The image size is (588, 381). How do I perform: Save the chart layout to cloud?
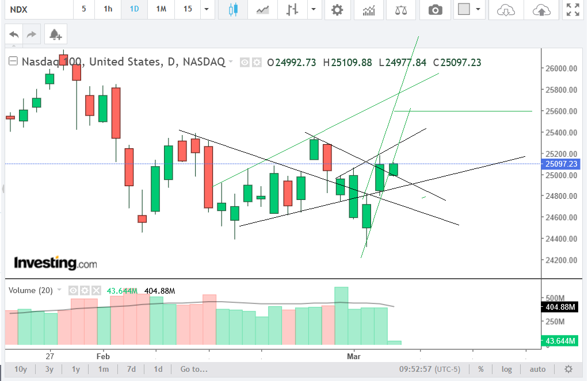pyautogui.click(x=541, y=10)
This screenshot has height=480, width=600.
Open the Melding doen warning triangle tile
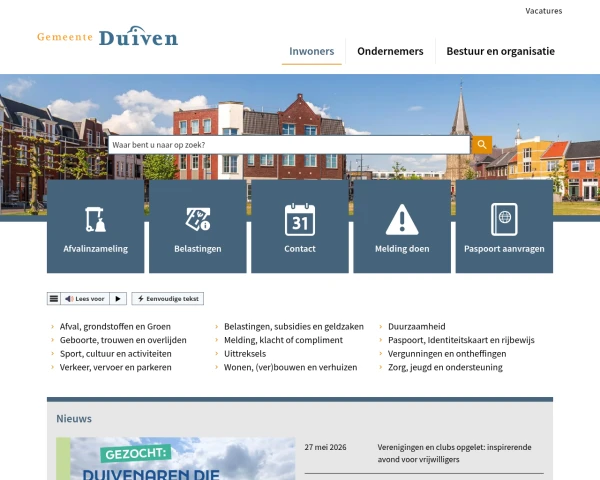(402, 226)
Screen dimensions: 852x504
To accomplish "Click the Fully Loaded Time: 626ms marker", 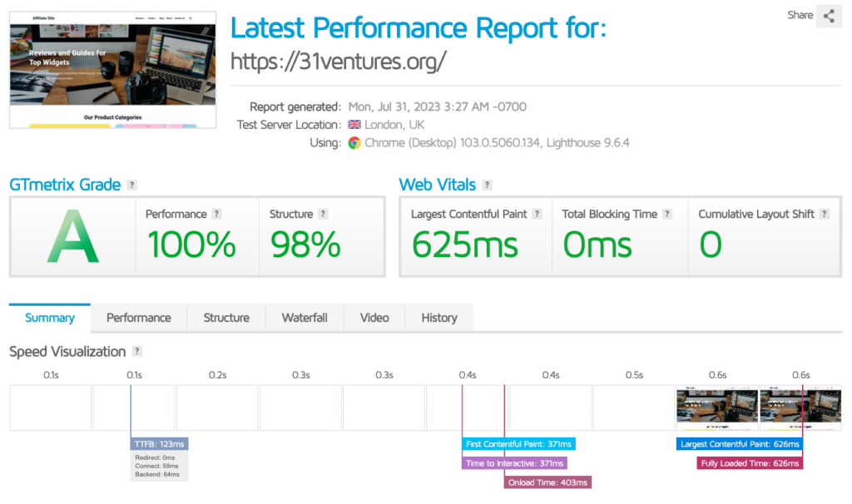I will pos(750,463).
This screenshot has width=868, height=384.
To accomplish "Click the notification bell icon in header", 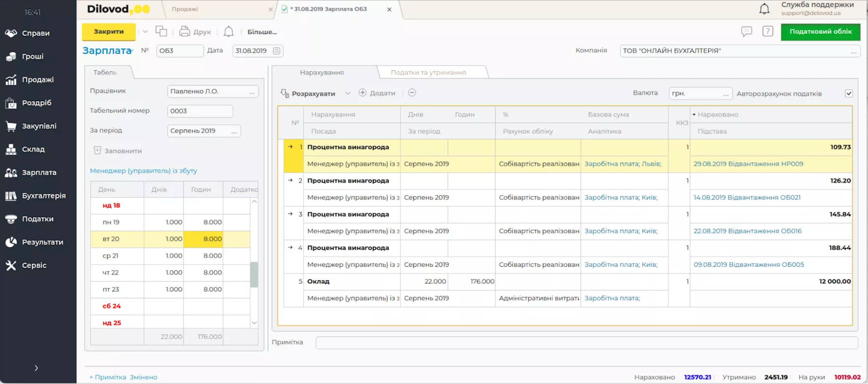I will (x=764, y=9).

--

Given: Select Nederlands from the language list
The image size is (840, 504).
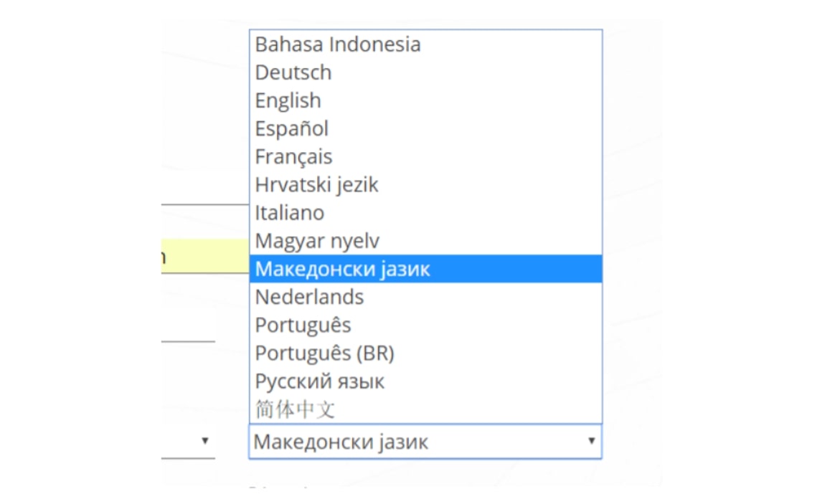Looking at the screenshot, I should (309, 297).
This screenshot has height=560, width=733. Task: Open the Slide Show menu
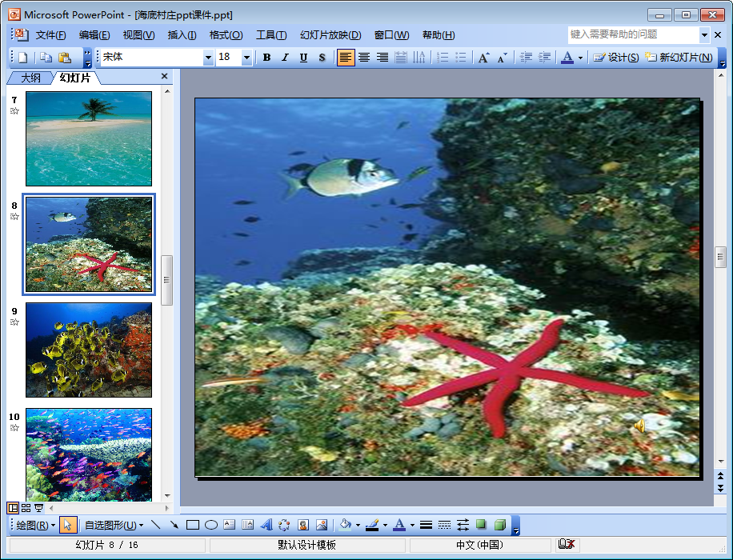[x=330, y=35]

To do — Print exactly the lines above that run from the one with "The image size is (588, 381)." to the one with "Screen dimensions: 852x504", both included. No pictures.

Task result —
The image size is (588, 381). How do I perform: Save the chart layout to cloud?
pyautogui.click(x=541, y=10)
This screenshot has height=480, width=600.
Open the Melding doen warning triangle tile
(402, 226)
Screen dimensions: 852x504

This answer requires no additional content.